■ **What you need to do**
Which lines run from the one containing "Viewport: 1039px width, 1006px" to the end of the entries below? Reproduce them exactly, both ends included.

═══

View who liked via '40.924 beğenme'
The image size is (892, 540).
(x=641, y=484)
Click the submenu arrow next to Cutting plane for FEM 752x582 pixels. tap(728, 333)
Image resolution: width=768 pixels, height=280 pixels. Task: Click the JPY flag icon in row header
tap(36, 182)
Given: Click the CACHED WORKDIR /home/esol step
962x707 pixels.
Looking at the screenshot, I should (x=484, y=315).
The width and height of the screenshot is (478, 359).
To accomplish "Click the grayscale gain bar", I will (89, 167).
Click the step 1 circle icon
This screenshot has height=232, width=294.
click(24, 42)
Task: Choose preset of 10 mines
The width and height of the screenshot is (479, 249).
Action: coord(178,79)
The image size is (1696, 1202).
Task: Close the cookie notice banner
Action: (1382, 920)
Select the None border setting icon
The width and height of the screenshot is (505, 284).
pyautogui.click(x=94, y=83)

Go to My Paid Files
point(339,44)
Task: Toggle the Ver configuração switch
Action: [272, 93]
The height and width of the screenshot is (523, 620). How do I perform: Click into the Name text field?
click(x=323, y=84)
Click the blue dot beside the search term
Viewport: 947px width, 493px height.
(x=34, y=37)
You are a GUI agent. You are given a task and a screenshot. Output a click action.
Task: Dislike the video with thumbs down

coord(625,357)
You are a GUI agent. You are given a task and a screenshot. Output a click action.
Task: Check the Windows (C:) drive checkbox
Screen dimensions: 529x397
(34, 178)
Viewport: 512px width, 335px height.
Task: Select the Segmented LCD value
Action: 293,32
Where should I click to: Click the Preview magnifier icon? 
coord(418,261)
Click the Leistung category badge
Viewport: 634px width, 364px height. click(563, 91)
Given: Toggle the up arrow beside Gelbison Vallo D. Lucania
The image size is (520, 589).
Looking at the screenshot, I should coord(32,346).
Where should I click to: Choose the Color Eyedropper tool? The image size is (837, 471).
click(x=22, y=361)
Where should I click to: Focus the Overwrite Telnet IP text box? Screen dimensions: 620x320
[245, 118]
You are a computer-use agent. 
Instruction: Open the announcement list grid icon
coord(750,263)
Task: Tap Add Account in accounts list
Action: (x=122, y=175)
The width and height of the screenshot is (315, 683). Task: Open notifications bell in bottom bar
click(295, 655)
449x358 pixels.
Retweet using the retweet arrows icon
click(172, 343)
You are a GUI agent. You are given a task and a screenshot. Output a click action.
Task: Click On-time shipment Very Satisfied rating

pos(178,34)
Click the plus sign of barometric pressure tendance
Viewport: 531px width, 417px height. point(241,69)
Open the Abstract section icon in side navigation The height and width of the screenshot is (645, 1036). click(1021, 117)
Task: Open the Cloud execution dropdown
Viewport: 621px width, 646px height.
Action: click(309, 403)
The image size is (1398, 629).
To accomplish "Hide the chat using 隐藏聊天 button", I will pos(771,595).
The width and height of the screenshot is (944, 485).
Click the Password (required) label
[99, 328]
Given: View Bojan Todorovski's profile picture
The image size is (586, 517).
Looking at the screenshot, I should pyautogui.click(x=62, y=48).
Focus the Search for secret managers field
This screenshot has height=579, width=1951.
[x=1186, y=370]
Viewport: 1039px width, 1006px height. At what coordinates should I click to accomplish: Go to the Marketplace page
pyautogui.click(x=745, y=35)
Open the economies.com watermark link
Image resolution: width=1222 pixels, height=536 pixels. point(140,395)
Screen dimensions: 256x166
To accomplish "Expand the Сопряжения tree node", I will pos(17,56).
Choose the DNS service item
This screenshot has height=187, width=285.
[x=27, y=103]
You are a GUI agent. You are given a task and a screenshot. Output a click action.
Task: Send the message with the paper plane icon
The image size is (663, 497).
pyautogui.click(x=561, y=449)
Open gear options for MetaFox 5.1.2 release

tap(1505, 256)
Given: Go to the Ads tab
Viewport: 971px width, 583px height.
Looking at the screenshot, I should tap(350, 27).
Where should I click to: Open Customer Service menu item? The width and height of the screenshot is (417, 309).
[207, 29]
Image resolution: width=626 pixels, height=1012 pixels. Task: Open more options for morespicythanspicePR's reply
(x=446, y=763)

═══

■ **Task answer**
Viewport: 1039px width, 1006px height. At what coordinates should I click to accomplish: Go to the Marketplace page
pyautogui.click(x=745, y=35)
Open the economies.com watermark link
Image resolution: width=1222 pixels, height=536 pixels. point(140,395)
Screen dimensions: 256x166
To accomplish "Expand the Сопряжения tree node", I will pos(17,56).
Choose the DNS service item
This screenshot has height=187, width=285.
[x=27, y=103]
You are a GUI agent. You are given a task and a screenshot. Output a click action.
Task: Send the message with the paper plane icon
The image size is (663, 497).
pyautogui.click(x=561, y=449)
Open gear options for MetaFox 5.1.2 release

tap(1505, 256)
Given: Go to the Ads tab
Viewport: 971px width, 583px height.
Looking at the screenshot, I should tap(350, 27).
Where should I click to: Open Customer Service menu item? The width and height of the screenshot is (417, 309).
[207, 29]
Image resolution: width=626 pixels, height=1012 pixels. Task: Open more options for morespicythanspicePR's reply
(x=446, y=763)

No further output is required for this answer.